The answer must be every line of the records in which the string "input" appears.

INFORMATION SHOWN >>
⟨

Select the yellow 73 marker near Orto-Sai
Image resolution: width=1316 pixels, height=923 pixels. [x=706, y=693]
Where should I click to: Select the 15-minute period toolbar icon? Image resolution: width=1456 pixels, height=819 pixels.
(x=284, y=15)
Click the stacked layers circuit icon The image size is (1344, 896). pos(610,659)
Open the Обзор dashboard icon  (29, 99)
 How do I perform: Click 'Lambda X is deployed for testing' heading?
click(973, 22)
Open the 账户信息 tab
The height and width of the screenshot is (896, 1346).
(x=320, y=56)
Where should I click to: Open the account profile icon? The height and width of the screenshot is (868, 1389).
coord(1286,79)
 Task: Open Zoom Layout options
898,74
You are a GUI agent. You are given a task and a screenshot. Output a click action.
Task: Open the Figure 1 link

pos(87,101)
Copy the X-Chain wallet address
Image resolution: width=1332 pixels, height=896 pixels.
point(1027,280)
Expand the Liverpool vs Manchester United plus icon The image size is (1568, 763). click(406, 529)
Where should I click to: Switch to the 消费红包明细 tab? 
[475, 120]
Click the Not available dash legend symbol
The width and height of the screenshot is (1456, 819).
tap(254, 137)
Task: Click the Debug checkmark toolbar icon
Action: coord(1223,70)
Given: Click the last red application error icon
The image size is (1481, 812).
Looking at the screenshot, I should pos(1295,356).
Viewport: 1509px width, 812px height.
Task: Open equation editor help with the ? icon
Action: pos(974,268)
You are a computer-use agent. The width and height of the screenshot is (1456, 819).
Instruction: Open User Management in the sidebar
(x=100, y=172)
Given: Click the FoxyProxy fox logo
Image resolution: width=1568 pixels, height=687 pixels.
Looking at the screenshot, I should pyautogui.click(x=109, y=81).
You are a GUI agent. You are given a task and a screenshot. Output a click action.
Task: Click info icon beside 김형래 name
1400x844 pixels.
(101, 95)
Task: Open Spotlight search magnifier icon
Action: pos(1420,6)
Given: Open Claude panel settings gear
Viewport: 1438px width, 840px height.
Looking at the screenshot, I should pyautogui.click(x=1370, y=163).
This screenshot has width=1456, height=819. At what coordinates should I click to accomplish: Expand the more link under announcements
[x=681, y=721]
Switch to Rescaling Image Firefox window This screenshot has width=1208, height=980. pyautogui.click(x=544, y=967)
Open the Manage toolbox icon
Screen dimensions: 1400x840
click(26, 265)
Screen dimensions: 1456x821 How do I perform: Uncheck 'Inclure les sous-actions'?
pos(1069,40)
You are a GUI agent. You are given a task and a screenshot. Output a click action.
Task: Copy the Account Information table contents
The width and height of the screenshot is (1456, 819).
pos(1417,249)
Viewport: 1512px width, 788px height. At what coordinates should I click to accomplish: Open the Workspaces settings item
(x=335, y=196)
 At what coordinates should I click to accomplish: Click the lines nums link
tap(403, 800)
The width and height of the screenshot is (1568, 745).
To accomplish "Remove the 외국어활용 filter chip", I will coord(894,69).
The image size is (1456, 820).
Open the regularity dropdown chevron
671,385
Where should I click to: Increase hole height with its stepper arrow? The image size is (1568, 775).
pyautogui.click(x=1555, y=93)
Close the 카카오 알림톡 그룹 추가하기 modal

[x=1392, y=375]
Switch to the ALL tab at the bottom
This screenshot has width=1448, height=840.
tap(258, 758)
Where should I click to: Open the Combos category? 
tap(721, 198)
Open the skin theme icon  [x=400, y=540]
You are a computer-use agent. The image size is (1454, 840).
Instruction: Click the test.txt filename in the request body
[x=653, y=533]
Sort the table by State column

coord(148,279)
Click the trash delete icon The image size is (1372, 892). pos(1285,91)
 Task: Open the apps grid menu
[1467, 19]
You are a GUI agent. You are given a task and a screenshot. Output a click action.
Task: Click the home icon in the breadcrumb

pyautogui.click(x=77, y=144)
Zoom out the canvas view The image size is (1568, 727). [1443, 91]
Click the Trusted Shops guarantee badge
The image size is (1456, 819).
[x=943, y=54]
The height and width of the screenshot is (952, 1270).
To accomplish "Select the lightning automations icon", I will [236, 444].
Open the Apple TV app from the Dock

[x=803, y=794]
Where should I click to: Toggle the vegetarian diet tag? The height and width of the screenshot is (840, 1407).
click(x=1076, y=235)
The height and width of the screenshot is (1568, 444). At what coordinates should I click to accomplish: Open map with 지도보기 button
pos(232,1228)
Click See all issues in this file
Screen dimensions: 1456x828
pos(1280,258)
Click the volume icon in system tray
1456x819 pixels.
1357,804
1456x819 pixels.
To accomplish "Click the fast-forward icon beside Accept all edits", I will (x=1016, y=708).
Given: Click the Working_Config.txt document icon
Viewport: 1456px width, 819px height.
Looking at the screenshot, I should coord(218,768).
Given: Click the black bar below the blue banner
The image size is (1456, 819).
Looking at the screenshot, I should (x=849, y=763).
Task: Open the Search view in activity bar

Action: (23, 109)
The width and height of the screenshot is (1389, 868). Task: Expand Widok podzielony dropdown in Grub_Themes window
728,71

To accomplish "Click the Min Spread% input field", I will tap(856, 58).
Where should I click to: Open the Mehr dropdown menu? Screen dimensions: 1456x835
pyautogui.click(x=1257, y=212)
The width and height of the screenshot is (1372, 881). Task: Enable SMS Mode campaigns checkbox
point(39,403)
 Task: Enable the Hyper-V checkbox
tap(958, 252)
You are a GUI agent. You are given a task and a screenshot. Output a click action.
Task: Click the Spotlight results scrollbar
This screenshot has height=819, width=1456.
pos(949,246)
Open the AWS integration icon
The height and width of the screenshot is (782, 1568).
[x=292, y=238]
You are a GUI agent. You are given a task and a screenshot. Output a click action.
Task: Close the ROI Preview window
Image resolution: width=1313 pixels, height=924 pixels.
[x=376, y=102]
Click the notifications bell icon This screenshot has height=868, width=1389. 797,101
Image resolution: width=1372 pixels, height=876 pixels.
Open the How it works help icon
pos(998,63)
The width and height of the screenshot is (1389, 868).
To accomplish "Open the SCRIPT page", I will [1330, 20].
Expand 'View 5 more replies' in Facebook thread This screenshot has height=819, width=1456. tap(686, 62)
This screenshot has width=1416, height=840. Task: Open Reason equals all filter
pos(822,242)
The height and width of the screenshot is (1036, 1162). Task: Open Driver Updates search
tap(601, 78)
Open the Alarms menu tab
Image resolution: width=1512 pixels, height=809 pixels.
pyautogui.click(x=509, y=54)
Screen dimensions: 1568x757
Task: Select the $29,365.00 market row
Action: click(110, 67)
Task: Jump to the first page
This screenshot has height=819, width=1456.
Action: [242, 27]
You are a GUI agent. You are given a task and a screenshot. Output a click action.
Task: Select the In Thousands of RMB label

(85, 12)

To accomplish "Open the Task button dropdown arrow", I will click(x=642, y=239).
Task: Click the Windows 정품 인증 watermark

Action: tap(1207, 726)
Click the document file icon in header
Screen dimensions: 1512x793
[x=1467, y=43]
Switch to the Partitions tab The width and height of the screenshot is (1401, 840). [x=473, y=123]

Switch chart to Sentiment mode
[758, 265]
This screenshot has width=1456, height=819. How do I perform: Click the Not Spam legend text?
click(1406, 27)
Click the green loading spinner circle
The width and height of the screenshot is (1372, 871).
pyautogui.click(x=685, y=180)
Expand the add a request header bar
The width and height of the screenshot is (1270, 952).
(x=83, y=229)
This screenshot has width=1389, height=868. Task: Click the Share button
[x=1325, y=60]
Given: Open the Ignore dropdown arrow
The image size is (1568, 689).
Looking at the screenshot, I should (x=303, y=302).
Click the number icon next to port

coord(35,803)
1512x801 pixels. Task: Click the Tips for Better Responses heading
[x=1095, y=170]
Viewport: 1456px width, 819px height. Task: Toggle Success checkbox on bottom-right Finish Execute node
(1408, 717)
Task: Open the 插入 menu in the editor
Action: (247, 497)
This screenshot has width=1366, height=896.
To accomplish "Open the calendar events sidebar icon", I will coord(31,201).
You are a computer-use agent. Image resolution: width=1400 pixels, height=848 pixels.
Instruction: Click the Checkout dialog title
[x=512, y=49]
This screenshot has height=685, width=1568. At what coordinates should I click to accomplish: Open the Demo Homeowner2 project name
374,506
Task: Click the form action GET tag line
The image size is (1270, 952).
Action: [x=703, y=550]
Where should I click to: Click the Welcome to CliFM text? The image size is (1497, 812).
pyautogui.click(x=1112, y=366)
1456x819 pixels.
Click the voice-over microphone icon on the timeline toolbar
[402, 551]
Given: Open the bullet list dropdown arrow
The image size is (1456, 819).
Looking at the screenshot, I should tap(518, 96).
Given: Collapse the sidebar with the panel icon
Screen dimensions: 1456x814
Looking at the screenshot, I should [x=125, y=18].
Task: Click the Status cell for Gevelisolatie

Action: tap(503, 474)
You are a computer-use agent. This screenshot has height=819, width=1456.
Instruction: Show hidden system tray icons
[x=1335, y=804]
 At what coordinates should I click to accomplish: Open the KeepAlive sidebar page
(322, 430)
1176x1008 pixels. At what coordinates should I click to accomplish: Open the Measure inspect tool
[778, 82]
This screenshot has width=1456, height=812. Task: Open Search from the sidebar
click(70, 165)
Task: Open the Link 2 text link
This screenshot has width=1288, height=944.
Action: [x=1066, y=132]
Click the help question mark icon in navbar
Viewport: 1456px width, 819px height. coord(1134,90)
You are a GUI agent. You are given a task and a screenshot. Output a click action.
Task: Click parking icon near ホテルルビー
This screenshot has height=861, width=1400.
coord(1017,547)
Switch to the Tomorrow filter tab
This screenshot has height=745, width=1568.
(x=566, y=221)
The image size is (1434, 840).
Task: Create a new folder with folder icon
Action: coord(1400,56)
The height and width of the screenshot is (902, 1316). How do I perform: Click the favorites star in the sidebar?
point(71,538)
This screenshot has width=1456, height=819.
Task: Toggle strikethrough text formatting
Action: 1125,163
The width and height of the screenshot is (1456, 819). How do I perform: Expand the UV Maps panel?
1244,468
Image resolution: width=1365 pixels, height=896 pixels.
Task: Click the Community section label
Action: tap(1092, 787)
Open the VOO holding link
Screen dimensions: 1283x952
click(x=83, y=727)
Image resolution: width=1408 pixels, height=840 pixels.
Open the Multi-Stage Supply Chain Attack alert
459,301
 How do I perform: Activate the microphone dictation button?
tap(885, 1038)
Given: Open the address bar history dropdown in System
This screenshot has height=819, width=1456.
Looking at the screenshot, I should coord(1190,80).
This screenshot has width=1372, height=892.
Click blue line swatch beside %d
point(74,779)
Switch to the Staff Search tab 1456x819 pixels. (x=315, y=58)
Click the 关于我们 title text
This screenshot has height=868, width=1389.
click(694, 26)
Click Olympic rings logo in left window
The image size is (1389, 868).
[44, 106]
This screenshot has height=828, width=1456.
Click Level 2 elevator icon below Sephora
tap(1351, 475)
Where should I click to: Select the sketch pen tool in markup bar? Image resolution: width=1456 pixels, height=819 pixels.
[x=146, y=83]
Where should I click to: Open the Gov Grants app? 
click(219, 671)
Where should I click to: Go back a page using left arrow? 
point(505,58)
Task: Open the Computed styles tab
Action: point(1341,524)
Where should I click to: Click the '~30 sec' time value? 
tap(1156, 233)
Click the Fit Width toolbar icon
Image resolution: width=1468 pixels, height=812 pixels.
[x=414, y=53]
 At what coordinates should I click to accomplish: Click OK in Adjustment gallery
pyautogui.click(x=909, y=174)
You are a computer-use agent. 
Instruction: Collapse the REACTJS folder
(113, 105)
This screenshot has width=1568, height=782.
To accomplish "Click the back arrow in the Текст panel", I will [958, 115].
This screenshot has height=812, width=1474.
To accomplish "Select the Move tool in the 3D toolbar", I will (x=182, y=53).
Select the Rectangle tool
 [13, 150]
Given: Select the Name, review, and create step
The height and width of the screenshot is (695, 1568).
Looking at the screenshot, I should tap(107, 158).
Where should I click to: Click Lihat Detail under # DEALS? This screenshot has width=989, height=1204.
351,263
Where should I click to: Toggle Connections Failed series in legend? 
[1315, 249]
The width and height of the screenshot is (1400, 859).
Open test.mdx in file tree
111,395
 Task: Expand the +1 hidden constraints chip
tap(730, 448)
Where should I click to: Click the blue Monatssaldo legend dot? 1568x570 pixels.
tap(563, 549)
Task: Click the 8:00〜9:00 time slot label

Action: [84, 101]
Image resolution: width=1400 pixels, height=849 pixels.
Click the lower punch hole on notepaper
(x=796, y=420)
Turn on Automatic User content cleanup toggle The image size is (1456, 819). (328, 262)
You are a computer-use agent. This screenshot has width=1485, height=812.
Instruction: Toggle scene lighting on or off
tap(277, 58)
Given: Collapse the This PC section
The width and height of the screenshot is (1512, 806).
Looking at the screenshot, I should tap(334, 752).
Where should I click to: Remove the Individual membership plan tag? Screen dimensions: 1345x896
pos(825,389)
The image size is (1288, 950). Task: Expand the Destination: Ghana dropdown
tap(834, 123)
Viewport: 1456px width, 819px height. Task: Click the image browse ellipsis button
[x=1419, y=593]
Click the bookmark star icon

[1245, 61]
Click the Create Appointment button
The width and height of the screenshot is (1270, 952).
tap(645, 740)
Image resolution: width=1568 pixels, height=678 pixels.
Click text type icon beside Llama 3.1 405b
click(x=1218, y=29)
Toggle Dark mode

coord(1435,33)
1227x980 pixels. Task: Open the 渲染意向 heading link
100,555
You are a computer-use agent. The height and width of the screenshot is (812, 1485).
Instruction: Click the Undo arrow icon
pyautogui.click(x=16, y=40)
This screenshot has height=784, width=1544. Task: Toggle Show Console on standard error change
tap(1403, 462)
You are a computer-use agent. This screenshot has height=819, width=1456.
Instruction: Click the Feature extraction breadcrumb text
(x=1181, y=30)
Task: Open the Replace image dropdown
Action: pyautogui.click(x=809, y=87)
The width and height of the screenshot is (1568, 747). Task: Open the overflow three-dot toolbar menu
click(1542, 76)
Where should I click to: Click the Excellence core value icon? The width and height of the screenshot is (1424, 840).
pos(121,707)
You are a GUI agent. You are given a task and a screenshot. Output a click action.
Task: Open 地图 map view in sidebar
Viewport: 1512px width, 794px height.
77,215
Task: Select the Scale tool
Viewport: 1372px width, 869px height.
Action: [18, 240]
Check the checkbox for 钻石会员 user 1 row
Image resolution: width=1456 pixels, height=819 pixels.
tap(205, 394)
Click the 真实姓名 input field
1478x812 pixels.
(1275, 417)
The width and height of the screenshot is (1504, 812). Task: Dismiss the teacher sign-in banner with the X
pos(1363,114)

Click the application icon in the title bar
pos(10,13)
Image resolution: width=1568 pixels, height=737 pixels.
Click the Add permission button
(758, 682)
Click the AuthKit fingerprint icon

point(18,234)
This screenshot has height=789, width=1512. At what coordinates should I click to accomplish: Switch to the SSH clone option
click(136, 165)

⟩

ANSWER SPACE >>
To accomplish "Click the Min Spread% input field", I will tap(856, 58).
Click the 真实姓名 input field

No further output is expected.